• [Problem requirements]: Check every line in the listing below for "agent". Copy the ones where it occurs.

• [Records to process]:

##########

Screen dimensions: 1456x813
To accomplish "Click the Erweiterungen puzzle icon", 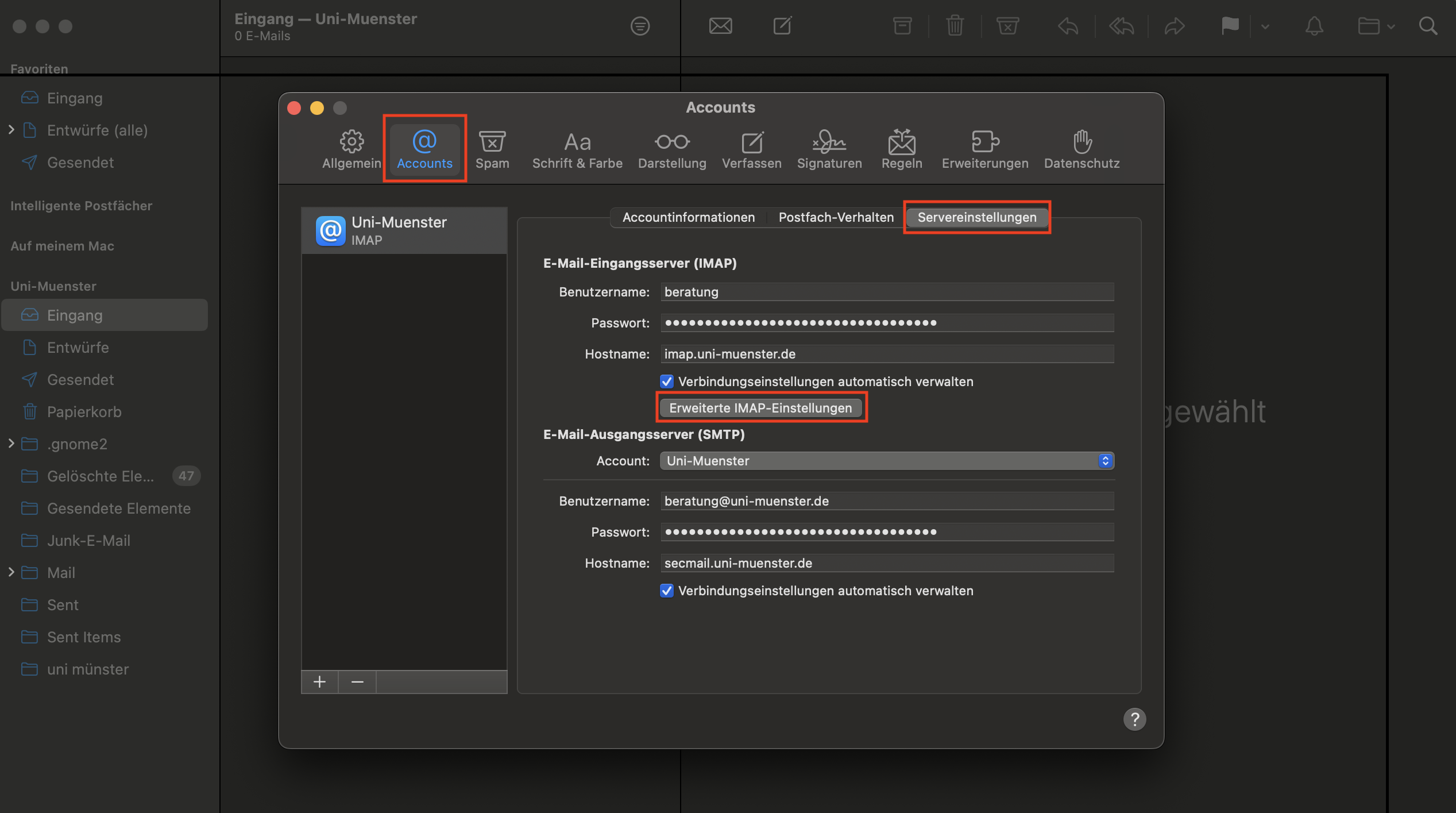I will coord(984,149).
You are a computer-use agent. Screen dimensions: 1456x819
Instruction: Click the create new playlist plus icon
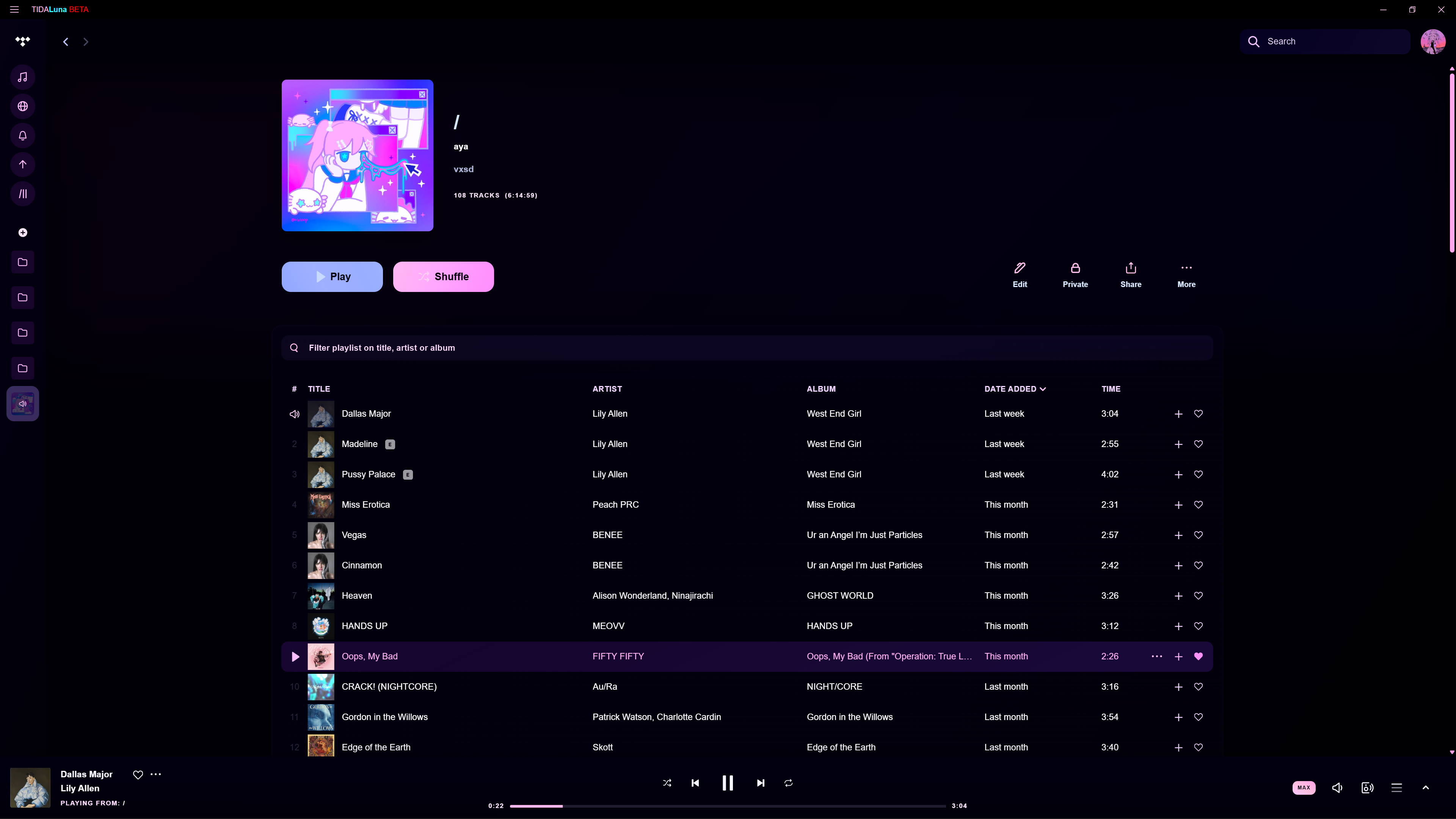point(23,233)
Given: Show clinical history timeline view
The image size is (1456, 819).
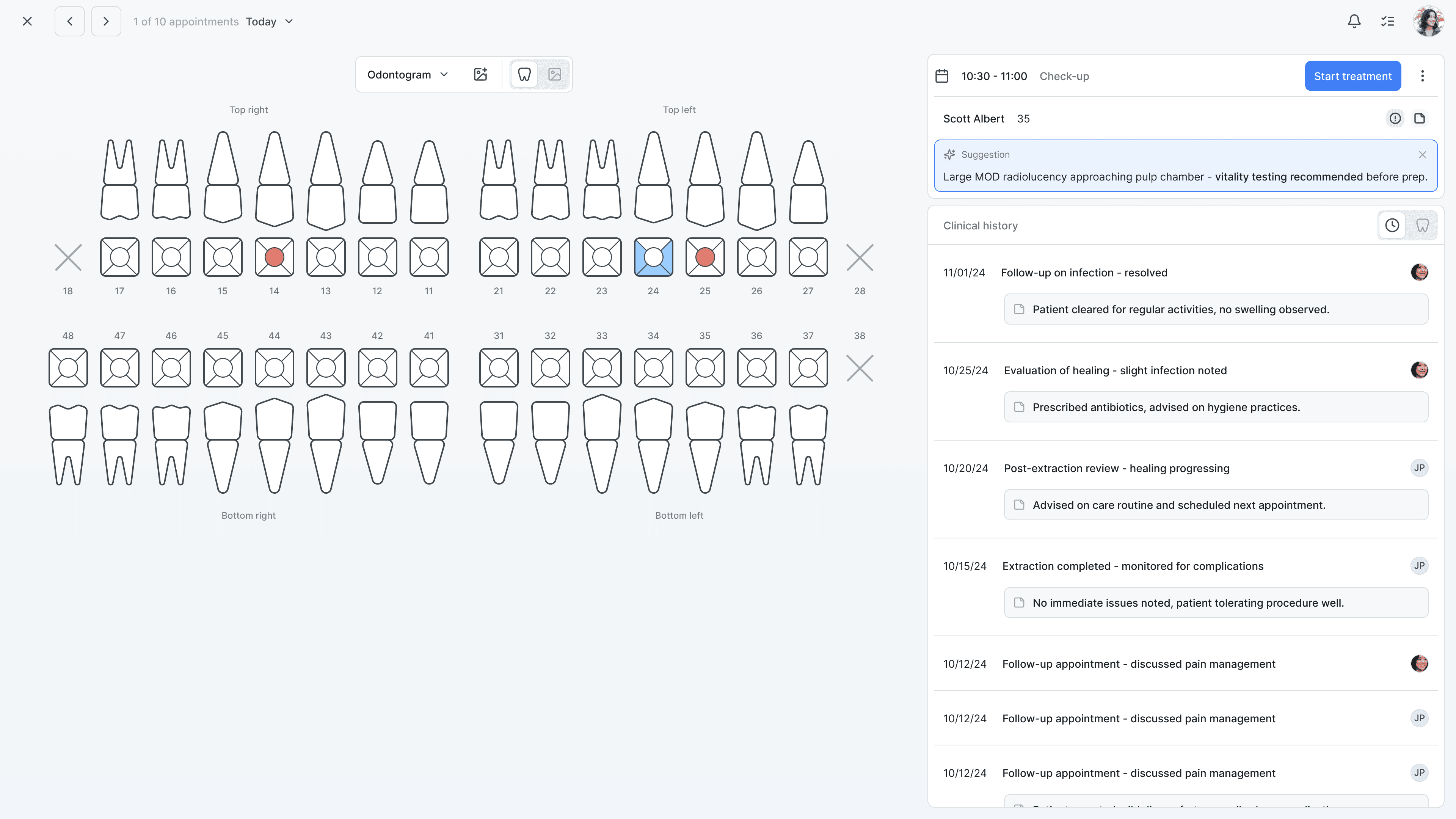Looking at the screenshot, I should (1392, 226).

##########

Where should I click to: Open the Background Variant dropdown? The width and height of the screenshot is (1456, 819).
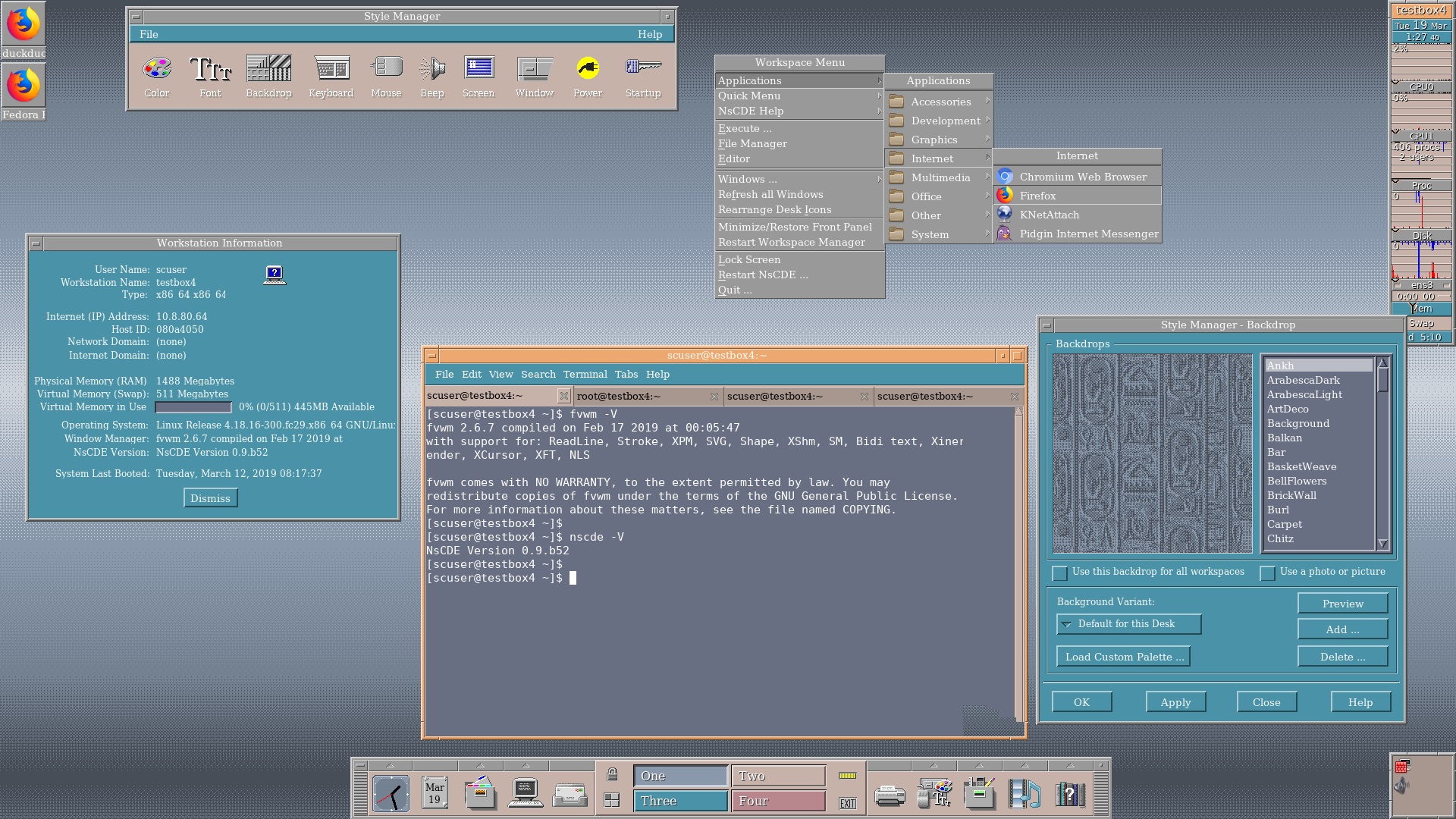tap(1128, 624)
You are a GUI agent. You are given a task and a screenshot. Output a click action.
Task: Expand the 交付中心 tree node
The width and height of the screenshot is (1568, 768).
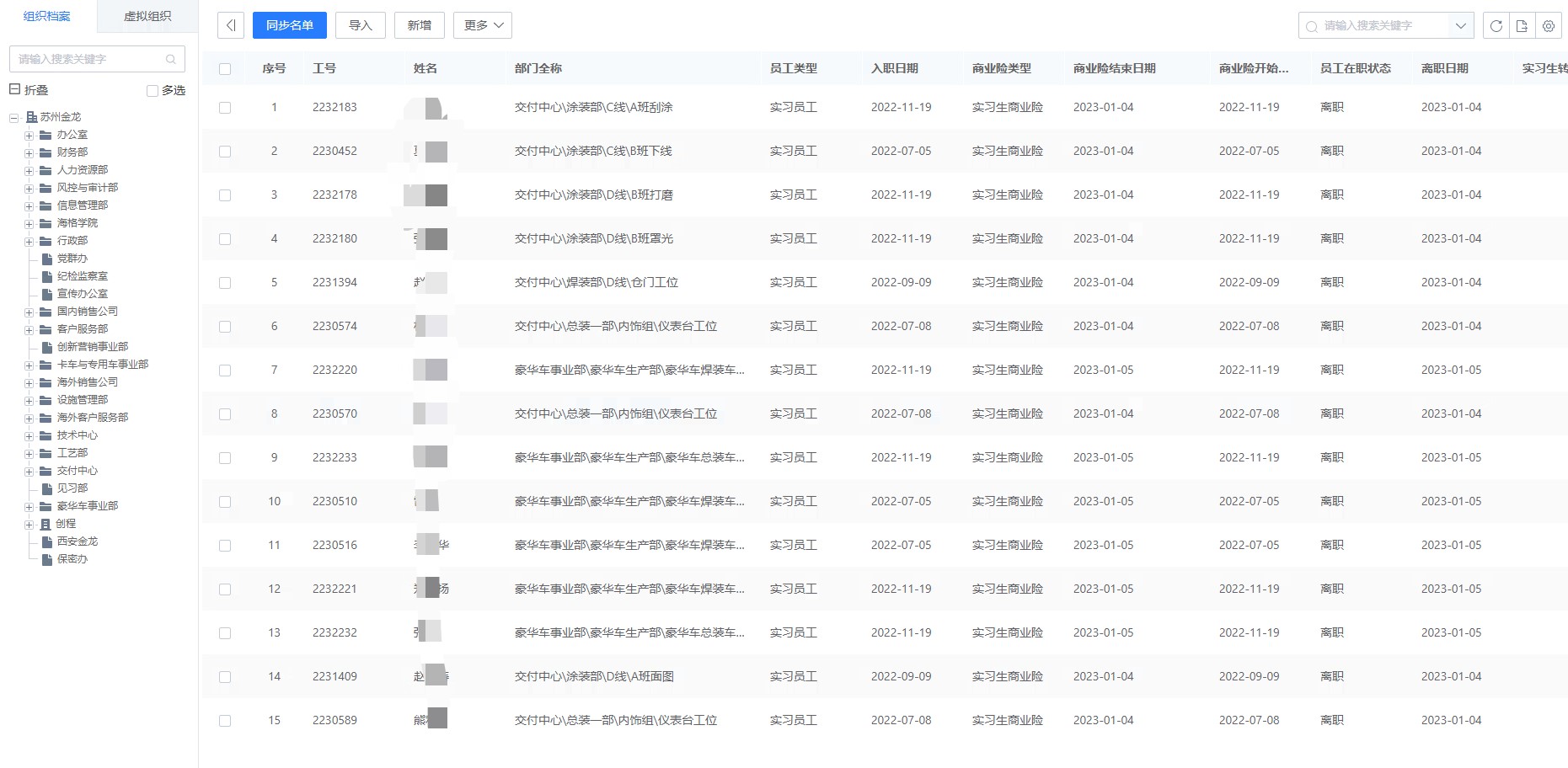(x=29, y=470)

##########

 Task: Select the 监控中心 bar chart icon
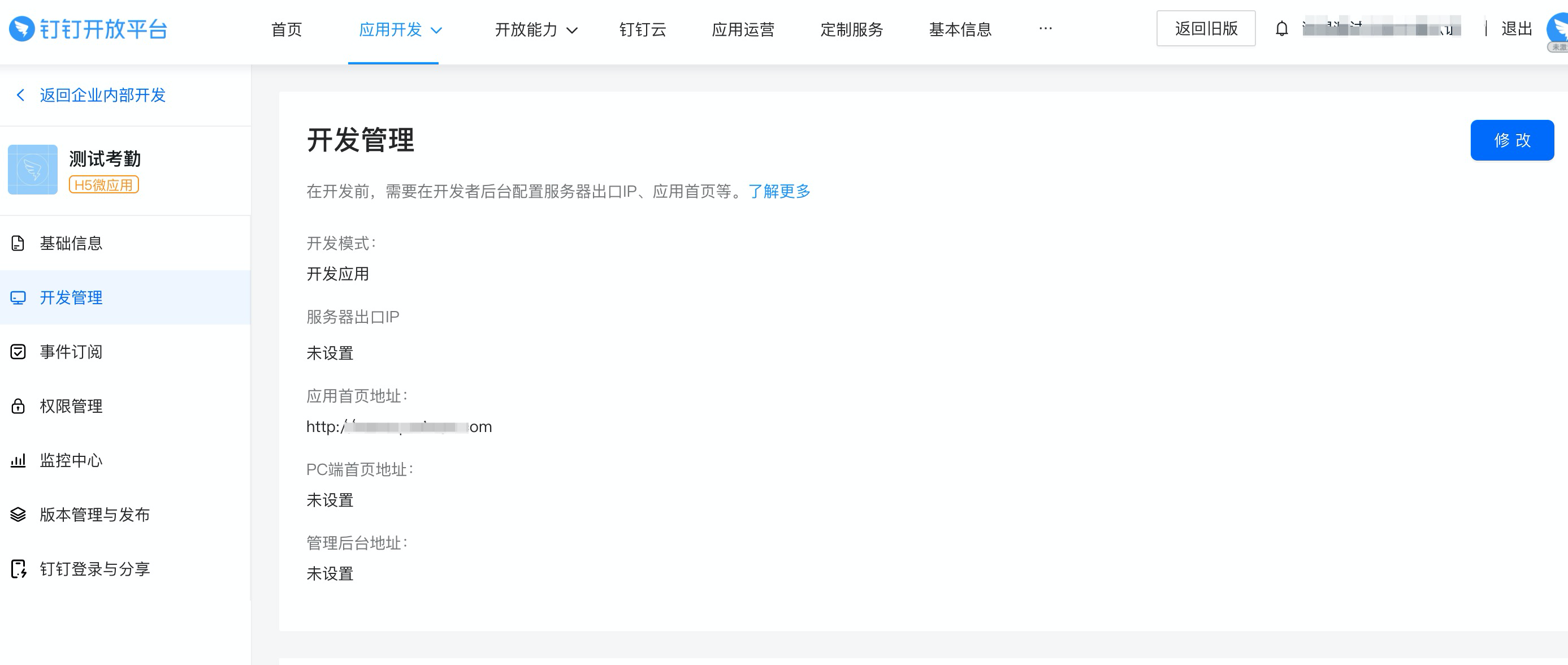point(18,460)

##########

• [Task solution]:
You are a computer-use agent. Screen dimensions: 1456x819
You are a GUI agent. You are given a task and a screenshot. Output a click action.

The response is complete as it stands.